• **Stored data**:
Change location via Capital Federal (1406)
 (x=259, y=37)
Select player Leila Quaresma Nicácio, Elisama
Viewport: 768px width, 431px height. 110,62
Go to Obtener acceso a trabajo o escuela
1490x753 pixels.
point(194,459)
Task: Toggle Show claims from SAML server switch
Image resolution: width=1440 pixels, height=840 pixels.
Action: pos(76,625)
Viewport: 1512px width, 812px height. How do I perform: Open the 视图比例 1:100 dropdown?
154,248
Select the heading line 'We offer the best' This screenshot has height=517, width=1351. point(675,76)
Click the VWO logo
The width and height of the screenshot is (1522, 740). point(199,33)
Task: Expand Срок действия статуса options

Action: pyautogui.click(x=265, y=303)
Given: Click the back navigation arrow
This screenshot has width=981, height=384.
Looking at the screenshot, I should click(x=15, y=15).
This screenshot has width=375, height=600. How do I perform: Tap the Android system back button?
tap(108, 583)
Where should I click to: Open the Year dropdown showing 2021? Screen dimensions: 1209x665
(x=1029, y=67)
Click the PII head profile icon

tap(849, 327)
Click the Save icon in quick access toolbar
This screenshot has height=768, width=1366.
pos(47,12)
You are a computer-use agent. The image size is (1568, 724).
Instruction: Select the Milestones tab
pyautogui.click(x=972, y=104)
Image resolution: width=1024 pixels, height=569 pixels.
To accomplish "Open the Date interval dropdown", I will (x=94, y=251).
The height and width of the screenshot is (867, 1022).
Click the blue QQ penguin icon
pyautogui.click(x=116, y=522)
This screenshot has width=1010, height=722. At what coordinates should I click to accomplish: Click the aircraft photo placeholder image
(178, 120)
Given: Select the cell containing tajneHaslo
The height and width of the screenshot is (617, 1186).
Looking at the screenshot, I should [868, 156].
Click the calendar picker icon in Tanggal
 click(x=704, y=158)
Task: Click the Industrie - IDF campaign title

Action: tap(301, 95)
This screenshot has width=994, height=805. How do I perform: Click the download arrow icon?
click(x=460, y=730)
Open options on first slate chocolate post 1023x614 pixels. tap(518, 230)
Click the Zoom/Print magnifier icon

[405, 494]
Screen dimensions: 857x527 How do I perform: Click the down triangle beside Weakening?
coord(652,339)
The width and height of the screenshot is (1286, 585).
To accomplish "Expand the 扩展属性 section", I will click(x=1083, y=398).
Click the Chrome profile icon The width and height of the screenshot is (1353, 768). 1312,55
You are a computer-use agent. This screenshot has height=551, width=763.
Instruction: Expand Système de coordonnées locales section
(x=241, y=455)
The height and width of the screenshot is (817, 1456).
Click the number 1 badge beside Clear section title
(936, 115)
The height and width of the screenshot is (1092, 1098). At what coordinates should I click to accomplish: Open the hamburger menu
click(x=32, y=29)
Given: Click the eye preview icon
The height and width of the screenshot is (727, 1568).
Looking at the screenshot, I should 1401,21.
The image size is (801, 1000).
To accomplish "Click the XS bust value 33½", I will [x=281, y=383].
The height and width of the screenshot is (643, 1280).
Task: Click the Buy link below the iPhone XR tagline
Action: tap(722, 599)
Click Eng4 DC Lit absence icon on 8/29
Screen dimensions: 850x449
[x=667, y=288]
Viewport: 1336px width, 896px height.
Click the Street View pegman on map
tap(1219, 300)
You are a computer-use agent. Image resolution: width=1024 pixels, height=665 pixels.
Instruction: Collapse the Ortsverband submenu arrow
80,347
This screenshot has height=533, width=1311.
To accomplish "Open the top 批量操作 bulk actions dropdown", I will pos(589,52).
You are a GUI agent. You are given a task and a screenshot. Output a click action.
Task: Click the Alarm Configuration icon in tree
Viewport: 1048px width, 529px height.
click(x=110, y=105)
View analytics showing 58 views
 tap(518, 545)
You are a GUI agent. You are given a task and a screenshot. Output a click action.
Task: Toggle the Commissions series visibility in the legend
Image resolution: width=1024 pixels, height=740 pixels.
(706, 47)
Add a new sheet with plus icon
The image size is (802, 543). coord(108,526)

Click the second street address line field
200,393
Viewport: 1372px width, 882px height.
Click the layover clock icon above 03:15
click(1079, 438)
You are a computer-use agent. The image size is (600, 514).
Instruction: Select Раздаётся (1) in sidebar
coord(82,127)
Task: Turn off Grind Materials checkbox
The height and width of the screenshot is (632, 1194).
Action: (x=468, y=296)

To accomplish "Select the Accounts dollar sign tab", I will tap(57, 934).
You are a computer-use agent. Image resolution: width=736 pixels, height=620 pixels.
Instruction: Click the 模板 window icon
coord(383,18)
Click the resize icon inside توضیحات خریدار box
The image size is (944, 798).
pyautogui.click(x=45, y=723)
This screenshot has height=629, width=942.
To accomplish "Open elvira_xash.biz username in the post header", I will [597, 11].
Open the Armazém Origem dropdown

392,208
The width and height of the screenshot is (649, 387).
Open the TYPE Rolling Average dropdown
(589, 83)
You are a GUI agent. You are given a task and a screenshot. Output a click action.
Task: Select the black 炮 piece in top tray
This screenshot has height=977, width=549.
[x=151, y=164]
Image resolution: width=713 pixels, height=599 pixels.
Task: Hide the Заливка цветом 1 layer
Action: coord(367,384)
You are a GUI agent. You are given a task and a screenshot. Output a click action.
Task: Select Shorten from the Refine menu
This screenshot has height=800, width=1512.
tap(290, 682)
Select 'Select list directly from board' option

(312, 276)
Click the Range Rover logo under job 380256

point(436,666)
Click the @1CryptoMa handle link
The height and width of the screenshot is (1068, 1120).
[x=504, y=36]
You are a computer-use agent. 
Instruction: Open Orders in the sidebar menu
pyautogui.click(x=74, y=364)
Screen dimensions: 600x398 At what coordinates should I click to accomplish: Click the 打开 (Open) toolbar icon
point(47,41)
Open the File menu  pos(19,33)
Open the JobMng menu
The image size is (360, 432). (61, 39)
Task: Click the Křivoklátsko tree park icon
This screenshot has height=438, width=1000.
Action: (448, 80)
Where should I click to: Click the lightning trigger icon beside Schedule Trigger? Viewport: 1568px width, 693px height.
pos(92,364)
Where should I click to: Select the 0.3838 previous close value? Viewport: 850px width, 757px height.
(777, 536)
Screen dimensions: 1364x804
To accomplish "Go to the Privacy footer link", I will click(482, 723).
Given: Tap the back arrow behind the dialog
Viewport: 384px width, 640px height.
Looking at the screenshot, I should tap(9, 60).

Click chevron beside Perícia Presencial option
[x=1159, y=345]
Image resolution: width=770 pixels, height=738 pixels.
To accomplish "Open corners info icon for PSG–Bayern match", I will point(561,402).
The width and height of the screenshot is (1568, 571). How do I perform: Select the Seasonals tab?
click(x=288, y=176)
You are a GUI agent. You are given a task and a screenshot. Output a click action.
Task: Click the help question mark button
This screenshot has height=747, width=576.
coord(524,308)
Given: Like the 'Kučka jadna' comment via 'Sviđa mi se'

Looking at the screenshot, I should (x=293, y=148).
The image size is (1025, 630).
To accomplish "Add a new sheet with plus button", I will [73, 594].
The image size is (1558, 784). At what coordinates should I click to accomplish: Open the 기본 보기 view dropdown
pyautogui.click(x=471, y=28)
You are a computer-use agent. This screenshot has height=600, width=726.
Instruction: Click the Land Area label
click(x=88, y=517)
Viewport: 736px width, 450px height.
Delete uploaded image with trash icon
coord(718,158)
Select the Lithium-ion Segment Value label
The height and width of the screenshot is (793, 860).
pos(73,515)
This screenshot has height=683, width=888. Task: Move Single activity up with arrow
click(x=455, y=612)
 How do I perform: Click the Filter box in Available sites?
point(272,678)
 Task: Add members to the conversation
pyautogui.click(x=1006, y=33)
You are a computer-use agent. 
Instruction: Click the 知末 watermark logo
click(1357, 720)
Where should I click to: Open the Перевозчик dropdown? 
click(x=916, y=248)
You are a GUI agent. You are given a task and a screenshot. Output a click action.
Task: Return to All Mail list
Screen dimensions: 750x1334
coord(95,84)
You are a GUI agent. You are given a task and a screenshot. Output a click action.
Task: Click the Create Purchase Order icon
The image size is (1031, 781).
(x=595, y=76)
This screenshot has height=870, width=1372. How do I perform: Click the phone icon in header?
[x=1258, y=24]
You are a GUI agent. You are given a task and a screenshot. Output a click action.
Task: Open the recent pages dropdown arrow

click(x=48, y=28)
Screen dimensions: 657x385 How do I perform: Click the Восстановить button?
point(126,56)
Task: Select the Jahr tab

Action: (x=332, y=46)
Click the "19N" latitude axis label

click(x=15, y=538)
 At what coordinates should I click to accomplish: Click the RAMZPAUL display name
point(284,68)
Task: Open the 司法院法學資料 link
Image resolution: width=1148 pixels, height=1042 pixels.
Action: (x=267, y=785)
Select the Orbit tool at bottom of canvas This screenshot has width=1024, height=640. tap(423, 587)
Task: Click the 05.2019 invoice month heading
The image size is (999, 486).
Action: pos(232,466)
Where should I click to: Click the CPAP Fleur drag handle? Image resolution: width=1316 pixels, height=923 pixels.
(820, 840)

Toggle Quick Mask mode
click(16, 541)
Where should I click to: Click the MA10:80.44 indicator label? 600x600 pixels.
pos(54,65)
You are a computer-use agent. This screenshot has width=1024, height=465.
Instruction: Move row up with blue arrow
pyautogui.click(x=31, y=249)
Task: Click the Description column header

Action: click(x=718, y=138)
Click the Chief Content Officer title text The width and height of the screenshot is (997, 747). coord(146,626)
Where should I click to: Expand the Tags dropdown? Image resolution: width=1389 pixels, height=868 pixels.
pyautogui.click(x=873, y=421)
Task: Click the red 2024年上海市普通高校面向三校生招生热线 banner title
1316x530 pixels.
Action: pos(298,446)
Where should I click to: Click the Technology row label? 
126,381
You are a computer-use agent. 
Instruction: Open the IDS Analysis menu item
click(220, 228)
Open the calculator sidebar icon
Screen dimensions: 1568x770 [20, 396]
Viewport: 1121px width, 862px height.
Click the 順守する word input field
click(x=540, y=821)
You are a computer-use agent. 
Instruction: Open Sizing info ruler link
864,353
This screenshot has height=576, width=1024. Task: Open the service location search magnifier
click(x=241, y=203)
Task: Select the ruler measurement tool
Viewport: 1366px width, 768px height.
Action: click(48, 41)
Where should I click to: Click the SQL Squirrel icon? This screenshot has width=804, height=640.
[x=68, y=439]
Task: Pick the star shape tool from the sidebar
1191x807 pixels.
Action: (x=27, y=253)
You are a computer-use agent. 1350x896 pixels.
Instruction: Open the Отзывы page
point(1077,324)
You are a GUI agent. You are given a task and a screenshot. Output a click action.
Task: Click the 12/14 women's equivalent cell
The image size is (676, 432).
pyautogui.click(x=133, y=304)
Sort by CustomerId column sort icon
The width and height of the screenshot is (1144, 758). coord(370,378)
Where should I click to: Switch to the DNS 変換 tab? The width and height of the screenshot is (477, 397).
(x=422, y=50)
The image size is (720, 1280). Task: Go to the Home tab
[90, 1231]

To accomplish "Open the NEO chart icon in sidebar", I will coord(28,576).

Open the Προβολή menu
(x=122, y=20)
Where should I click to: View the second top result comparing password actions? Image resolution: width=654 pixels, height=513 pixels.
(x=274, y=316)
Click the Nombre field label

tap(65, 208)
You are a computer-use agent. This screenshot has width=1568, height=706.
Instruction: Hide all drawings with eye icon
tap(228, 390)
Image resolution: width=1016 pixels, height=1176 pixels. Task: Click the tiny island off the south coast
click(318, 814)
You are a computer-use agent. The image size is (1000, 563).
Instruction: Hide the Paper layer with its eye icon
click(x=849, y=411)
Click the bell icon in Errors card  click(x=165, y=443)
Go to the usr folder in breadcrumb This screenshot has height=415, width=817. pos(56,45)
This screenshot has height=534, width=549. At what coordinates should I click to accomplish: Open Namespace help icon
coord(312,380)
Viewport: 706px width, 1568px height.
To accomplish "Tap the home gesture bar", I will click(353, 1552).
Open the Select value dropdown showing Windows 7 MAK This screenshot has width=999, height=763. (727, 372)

• **Your assignment**: Produce only the lines from the line containing "Task: Add members to the conversation" through the line containing "Task: Click the 05.2019 invoice month heading", inclusive of both, exactly as they stand in the entries above.

• **Exercise result**:
 Task: Add members to the conversation
pyautogui.click(x=1006, y=33)
You are a computer-use agent. 
Instruction: Click the 知末 watermark logo
click(1357, 720)
Where should I click to: Open the Перевозчик dropdown? 
click(x=916, y=248)
You are a GUI agent. You are given a task and a screenshot. Output a click action.
Task: Return to All Mail list
Screen dimensions: 750x1334
coord(95,84)
You are a GUI agent. You are given a task and a screenshot. Output a click action.
Task: Click the Create Purchase Order icon
The image size is (1031, 781).
(x=595, y=76)
This screenshot has height=870, width=1372. How do I perform: Click the phone icon in header?
[x=1258, y=24]
You are a GUI agent. You are given a task and a screenshot. Output a click action.
Task: Open the recent pages dropdown arrow

click(x=48, y=28)
Screen dimensions: 657x385 How do I perform: Click the Восстановить button?
point(126,56)
Task: Select the Jahr tab

Action: (x=332, y=46)
Click the "19N" latitude axis label

click(x=15, y=538)
 At what coordinates should I click to accomplish: Click the RAMZPAUL display name
point(284,68)
Task: Open the 司法院法學資料 link
Image resolution: width=1148 pixels, height=1042 pixels.
Action: (x=267, y=785)
Select the Orbit tool at bottom of canvas This screenshot has width=1024, height=640. tap(423, 587)
Task: Click the 05.2019 invoice month heading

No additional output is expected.